Please swap "Instruction" for "Command" in the material from its first line through the line containing "I will coord(844,329).", inclusive, and give back only those lines with nothing else changed.

MATERIAL SUPPLIED
-=-=-=-=-

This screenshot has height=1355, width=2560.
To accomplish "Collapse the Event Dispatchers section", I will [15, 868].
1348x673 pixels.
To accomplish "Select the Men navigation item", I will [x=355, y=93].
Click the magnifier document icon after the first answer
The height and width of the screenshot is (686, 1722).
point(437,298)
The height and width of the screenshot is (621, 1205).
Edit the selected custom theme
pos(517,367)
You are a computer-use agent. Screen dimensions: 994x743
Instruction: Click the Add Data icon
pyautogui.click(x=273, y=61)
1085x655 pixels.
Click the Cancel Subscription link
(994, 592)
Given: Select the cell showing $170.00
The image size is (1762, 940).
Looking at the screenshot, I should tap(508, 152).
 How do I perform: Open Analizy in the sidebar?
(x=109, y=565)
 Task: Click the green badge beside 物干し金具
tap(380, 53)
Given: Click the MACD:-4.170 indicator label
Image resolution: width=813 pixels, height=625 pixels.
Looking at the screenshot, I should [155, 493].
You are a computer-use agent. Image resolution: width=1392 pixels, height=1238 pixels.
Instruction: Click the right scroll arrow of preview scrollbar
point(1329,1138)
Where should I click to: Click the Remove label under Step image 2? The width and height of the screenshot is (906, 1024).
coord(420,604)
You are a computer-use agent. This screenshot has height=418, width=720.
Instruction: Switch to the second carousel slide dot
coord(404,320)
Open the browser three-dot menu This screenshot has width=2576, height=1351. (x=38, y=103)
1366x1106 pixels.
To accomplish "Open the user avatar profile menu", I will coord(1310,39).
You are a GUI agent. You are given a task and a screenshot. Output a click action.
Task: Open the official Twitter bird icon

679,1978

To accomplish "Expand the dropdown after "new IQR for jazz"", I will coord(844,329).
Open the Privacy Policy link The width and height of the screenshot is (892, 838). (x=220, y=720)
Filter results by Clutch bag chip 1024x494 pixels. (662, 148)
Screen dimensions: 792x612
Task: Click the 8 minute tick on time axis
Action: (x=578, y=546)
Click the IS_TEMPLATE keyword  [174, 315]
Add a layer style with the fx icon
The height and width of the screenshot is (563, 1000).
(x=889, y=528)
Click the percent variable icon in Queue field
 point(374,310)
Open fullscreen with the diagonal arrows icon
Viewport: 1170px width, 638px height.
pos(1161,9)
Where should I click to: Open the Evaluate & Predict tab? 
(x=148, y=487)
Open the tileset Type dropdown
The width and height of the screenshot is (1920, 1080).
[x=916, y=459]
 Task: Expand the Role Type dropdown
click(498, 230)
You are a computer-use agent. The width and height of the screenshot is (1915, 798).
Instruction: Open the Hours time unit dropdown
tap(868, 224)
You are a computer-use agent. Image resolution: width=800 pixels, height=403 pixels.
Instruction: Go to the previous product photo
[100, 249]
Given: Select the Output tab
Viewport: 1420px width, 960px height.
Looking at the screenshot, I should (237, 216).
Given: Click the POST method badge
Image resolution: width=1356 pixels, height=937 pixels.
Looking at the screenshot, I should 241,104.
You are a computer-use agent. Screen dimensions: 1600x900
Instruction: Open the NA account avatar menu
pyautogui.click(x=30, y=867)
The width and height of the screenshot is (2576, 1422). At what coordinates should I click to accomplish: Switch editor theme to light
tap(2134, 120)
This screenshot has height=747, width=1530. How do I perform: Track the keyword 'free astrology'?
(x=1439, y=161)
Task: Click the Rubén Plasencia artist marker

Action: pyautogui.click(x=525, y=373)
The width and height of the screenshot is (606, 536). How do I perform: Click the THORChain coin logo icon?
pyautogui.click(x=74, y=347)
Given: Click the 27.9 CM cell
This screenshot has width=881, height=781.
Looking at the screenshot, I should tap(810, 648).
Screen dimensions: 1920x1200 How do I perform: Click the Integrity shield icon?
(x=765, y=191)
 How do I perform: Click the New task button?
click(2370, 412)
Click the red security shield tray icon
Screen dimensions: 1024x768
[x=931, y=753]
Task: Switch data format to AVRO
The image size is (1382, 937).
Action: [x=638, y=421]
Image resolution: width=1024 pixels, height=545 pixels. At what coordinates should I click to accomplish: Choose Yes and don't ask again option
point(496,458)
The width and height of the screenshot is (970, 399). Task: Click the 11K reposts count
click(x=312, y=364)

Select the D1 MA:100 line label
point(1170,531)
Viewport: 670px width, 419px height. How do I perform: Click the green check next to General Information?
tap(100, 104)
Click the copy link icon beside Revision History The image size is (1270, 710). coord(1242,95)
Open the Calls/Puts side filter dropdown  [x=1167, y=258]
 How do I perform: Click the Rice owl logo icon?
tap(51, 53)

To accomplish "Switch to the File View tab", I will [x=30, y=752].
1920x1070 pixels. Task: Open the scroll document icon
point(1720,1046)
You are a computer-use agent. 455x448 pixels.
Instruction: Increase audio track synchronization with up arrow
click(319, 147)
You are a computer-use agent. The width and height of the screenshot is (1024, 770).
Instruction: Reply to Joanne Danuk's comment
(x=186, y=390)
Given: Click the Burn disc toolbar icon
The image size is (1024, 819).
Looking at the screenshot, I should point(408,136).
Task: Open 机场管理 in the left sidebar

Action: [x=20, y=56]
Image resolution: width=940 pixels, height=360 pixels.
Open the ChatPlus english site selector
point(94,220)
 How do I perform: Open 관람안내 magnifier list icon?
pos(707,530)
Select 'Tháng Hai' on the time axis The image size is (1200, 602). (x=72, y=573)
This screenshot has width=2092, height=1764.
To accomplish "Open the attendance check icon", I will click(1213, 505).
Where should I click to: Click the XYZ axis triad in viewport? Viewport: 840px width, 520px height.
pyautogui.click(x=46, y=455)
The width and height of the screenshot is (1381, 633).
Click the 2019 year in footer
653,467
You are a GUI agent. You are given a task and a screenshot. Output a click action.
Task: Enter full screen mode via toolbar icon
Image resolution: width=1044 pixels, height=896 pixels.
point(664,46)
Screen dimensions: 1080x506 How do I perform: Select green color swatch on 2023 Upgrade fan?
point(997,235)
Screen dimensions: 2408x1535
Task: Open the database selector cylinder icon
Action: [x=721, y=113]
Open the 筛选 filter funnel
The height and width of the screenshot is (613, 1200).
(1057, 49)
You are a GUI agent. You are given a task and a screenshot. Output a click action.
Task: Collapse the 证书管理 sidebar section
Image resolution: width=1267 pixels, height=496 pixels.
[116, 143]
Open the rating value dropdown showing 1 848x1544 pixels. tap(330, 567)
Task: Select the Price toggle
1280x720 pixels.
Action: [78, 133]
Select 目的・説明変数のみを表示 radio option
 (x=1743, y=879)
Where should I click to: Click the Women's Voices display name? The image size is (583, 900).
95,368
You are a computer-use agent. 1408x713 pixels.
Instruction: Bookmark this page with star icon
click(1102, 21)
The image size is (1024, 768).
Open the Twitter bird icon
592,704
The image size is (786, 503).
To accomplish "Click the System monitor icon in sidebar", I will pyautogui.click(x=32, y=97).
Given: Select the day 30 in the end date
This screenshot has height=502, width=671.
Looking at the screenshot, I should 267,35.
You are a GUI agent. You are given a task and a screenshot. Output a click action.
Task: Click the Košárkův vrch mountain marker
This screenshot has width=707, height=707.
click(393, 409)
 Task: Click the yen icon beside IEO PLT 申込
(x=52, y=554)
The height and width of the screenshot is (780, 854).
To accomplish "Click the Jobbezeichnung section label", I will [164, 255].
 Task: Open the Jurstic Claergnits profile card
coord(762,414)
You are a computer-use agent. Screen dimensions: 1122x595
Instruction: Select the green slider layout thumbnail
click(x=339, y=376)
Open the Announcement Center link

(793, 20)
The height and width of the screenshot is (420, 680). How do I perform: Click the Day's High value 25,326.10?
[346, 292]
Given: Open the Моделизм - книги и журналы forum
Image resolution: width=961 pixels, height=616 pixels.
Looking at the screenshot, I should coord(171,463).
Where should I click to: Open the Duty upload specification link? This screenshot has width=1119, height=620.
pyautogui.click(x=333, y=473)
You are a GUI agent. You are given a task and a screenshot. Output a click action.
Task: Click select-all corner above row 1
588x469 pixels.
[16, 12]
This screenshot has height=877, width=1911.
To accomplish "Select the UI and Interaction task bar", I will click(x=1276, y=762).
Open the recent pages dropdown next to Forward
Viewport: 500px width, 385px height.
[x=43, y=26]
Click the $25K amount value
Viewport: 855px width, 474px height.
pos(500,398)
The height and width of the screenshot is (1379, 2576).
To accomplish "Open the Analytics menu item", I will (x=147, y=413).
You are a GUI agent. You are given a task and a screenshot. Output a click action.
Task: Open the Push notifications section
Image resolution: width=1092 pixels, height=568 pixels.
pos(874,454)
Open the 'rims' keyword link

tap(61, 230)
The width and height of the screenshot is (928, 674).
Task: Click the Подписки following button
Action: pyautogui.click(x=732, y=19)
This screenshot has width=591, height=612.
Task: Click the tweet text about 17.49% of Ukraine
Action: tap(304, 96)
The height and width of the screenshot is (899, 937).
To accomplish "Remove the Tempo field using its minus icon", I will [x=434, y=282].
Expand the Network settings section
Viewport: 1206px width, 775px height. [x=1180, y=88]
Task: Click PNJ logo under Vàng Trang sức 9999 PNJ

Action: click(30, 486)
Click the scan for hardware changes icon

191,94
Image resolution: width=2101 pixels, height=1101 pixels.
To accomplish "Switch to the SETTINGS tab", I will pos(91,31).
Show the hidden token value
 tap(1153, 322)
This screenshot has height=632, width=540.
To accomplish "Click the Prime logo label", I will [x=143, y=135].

-=-=-=-=-

RESULT OF THE EXERCISE
This screenshot has height=1355, width=2560.
To accomplish "Collapse the Event Dispatchers section", I will [15, 868].
1348x673 pixels.
To accomplish "Select the Men navigation item", I will [x=355, y=93].
Click the magnifier document icon after the first answer
The height and width of the screenshot is (686, 1722).
point(437,298)
The height and width of the screenshot is (621, 1205).
Edit the selected custom theme
pos(517,367)
You are a computer-use agent. Screen dimensions: 994x743
Command: Click the Add Data icon
pyautogui.click(x=273, y=61)
1085x655 pixels.
Click the Cancel Subscription link
(994, 592)
Given: Select the cell showing $170.00
The image size is (1762, 940).
Looking at the screenshot, I should tap(508, 152).
 How do I perform: Open Analizy in the sidebar?
(x=109, y=565)
 Task: Click the green badge beside 物干し金具
tap(380, 53)
Given: Click the MACD:-4.170 indicator label
Image resolution: width=813 pixels, height=625 pixels.
Looking at the screenshot, I should [155, 493].
You are a computer-use agent. Image resolution: width=1392 pixels, height=1238 pixels.
Command: Click the right scroll arrow of preview scrollbar
point(1329,1138)
Where should I click to: Click the Remove label under Step image 2? The width and height of the screenshot is (906, 1024).
coord(420,604)
You are a computer-use agent. This screenshot has height=418, width=720.
Command: Switch to the second carousel slide dot
coord(404,320)
Open the browser three-dot menu This screenshot has width=2576, height=1351. (x=38, y=103)
1366x1106 pixels.
To accomplish "Open the user avatar profile menu", I will coord(1310,39).
You are a GUI agent. You are given a task and a screenshot. Output a click action.
Task: Open the official Twitter bird icon

679,1978

To accomplish "Expand the dropdown after "new IQR for jazz"", I will coord(844,329).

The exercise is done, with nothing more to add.